HALLOWEEN DID INDEED ARRIVE EARLY that year. There’d been a premature crop
of candy corn, some supposed; others suspected foul play. Almost everyone agreed
that the ancient Celts, creators of the first documented Halloweenlike antics,
would forgive American consumers for dressing up and poisoning themselves with
sugar and booze two months early, just this once.
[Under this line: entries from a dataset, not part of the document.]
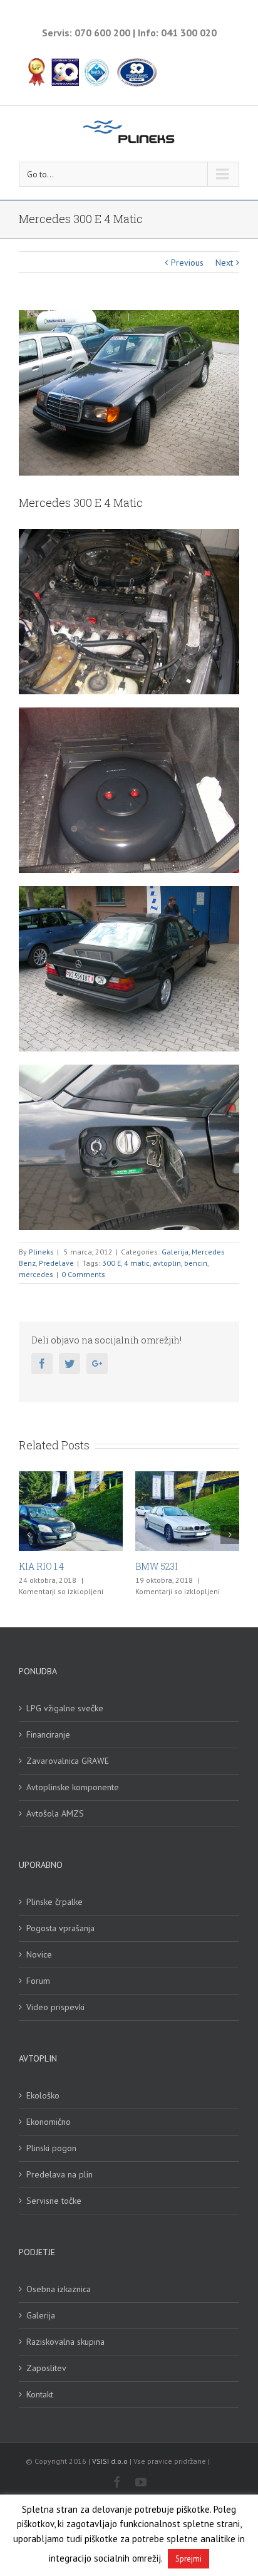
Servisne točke (53, 2200)
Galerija (175, 1251)
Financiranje (48, 1734)
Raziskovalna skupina (65, 2341)
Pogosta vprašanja (60, 1928)
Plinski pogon (51, 2148)
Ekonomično (48, 2121)
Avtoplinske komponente (72, 1787)
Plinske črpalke (54, 1901)
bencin (195, 1263)
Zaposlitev (46, 2368)
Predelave (56, 1263)
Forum (38, 1980)
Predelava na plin (59, 2174)
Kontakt (39, 2394)
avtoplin (167, 1263)
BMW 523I (114, 1566)
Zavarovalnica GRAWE (67, 1760)
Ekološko (42, 2095)
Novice (39, 1954)
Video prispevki (55, 2007)
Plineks (41, 1251)
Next (224, 262)
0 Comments (83, 1274)
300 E (111, 1263)
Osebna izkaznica (58, 2289)
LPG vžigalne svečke (64, 1708)
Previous (187, 262)
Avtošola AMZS (55, 1813)
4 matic (137, 1263)
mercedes (36, 1274)
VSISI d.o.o (110, 2461)
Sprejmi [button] (188, 2558)
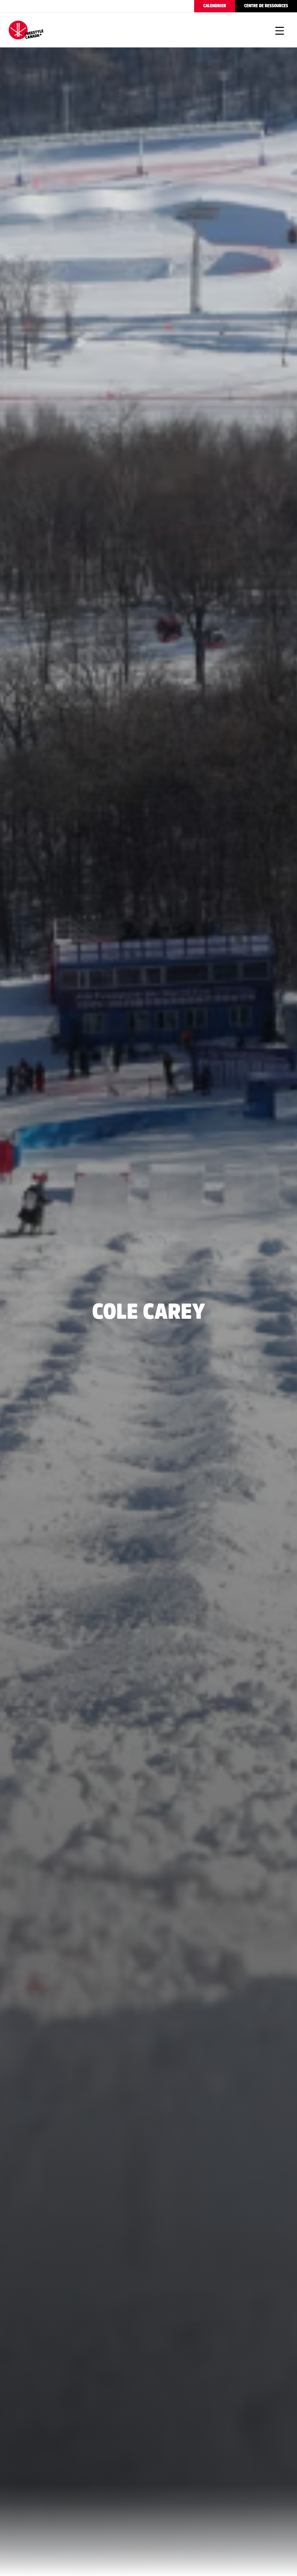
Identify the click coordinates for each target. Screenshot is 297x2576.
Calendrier (214, 6)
The owners of Shanley’s Smokehouse encouraged employees to work in costume, and Julio Weinstein had waited as Nixon, as Reagan, as Sacajawea, as rice pudding, as Gandhi, and as legendary game-show hosts Monty Hall, Wink Martindale and Bob Eubanks. Last year he’d worked as Jesus of Nazareth, a well-meaning Middle Eastern philosopher whose life and gruesome execution inspired peace and conflict, religions and business enterprises, especially the sale of replicas of the murder weapon. Weinstein’s replica was larger than most — 5 feet high and 3 feet wide, cut from an 8-inch-thick slab of discarded foam rubber. To this he added an ascetic cotton robe from a thrift store and sandals he already owned, and thus recorded his highest tip total ever.

BUT THAT WAS LAST YEAR.
This year, Julio Weinstein felt ornery. He liked his
Halloweens in October. So without considering the potential effect on his tips,
he decided he’d go to work as Adolf Hitler, an outspoken right-wing German nationalist
whose no-holds-barred pro-industry agenda in the 1930s attracted investment from
such prominent American businessmen as future U.S. Senator Prescott Bush, grandfather
of our current president.
Weinstein lent Lime Barty last year’s Jesus getup, which he’d saved for just such an occasion.“Now neither of us will get laid,” said Lime Barty, as they met in the kitchen to compare costumes. “Thanks.”“Heil me.”“I’m not gonna heil you.”
A STARLESS HALLOWEEN NIGHT in August. Hitler waiting tables on Ventura
Boulevard, while Jesus makes new friends down on Slauson.
“Can you tell who I am?” asks a girl named Olivia wearing enormous prosthetic chipmunk-cheeks and a poofy white dress.Jesus guesses unto her, “The Lady in the Radiator?”“That’s it!” she replies. “You’re the first one!” The Lady in the Radiator is a character played by Laurel Near in David Lynch’s Eraserhead. She’s awfully happy, in the movie, and sings, “In heaven, everything is fine. You’ve got your good thing, and I’ve got mine.”
“MAY I TAKE YOUR ORDER?” Adolf Hitler inquires.
“The salmon,” the devil replies. “And what the hell kind of a costume is that?”
“CAN YOU SING THE SONG?” asks Olivia.
“Yes, but not right now.”They dance, they drink.
“What kind of a name is ‘Lime Barty’”
“My great uncle was Admiral T. Lyman Bartholomew.”“Who’s that?”“And his younger brother was famed Packers coach Vince Limebarty.”“Shut up.”“Sorry,” says Lime Barty, adjusting his cross. “It’s Celtic. Can I wear your cheeks?”
HITLER AND JESUS scared the shit out of each other at 5 a.m., for they
had arrived simultaneously in their shared kitchen.
“AAAUGHH!”“AAAUGHH!”“Don’t do that!”“I didn’t.”Fucked up. Bumping into objects, elbows. How was, how many, can you reach that, here, thanks, tips, lady, radiator, couple stiffed me, shouldn’t have driven home. Hitler’d been drinking, done a couple lines of blow, smoked weed in the parking lot. Jesus, too, was pleasantly stoned, and beaming with red wine, coffee and the Lady in the Radiator’s phone number in red ink on the top of his hand, which he proudly displayed to Hitler.It was Sunday morning. Jesus chopped the garlic and onions, crying as Hitler diced the potatoes, poured the oil and raised the flame.